Share

CTF – Cyber Apocalypse 2021 – Key mission

Cyber Apocalypse 2021 CTF has been organized by HackTheBox (19 Apr 2021 – 23 Apr 202) and it was my second CTF overall and the first forensic CTF I have tried. It involved quite a lot of googling and brainstorming with my friend HatsuMora, but I managed to get my first forensic flag! 

Resources that helped and inspired me was: 

Walkthrough

In this task, we were provided with a USB-based PCAP file. As there are many USB devices, you have to inspect the packets to figure out which USB devices are connected. The packet you are interested in is called GET DESCRIPTOR Response DEVICE.

When you look in the packets, expand DEVICE DESCRIPTOR and find idVendor and idProduct. From the name, you can figure out what device has been used. In our case, it is the Razer BlackWidow Ultimate 2016 keyboard.

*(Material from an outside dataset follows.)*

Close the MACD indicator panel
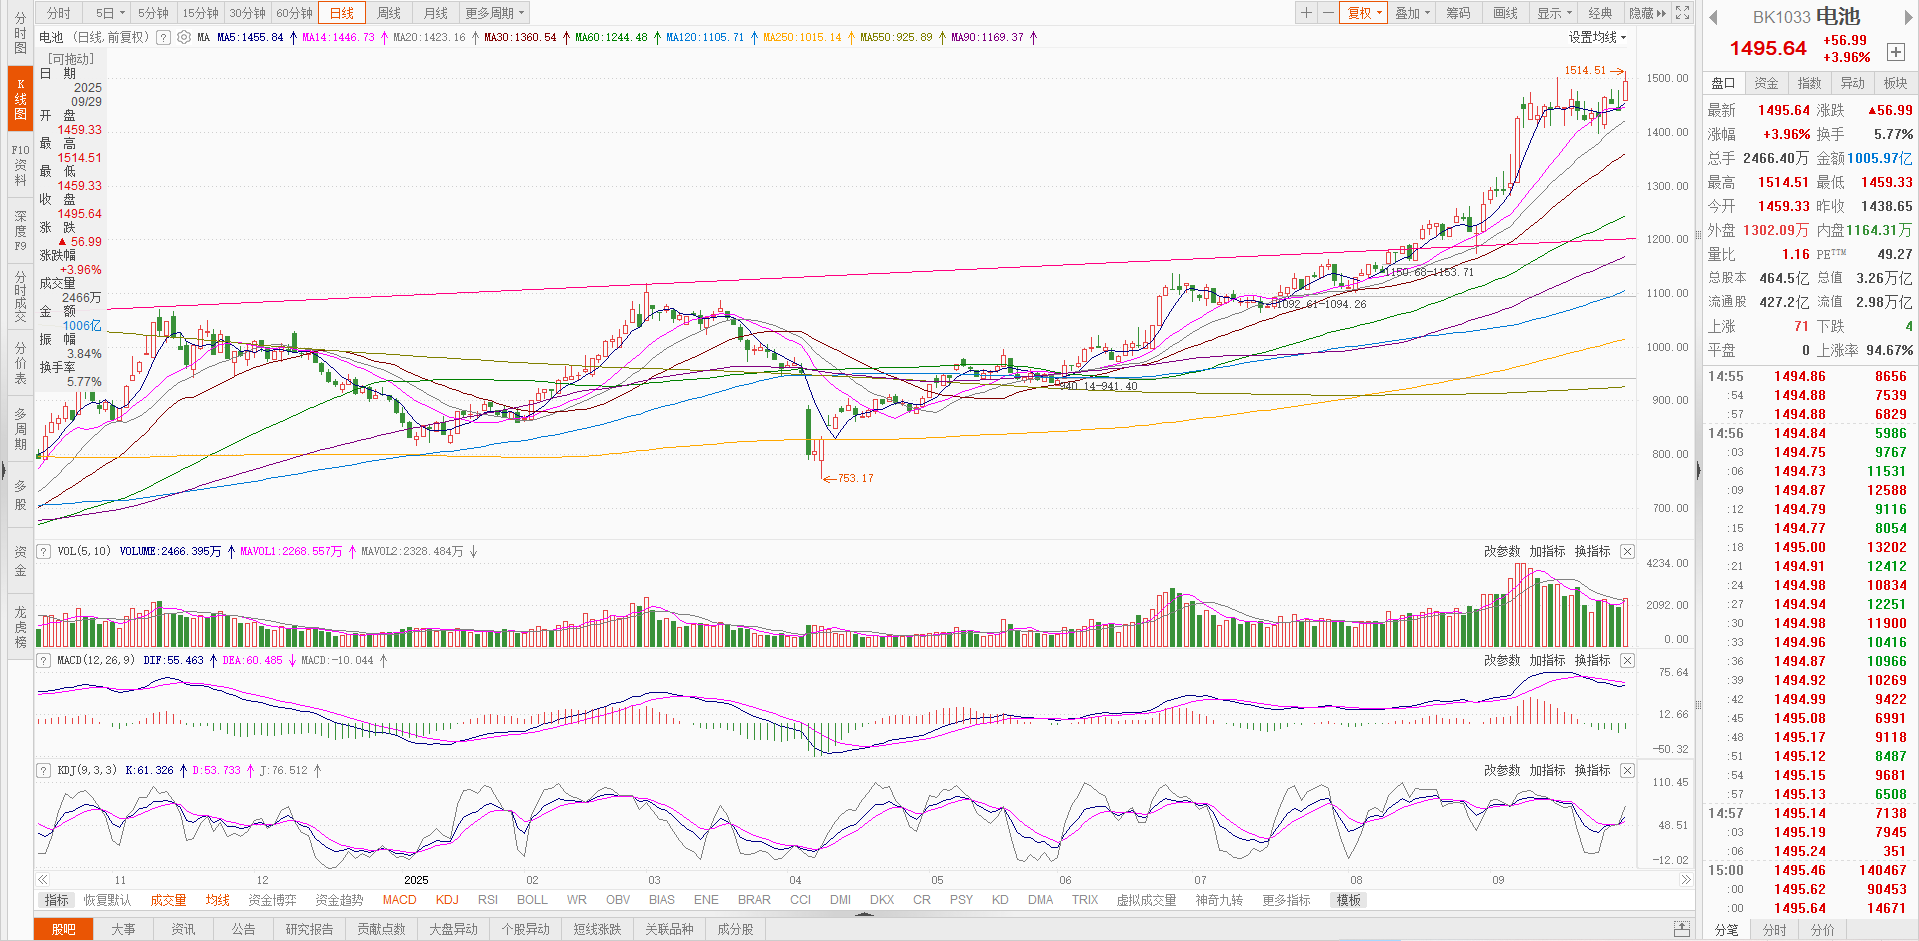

GET DESCRIPTOR Response DEVICE

Knowing it has been the keyboard, we can take a look at the interrupt messages. 

When you look into the details of different URB_INTERRUPT packages, you can notice some of them have 8 extra bytes added at the end. Those frames are 72 bytes and have the HID Data field (in many sources online, called Leftover Capture Data). 

URB_INTERRUPT

After checking HID Usage Tables we can see that the 3rd byte we see in Wireshark corresponds to a specific key pressed on the keyboard. As you can see in the table, “04” can mean either a or A. So how do you know which one was pressed? The answer to this can be found in the first byte. If it is 02, then the Shift has been pressed, and the letter is a capital letter.

HID

shift key

Having that information, we need to gather all the frames with HID data and extract bytes corresponding to keystrokes that have been pressed.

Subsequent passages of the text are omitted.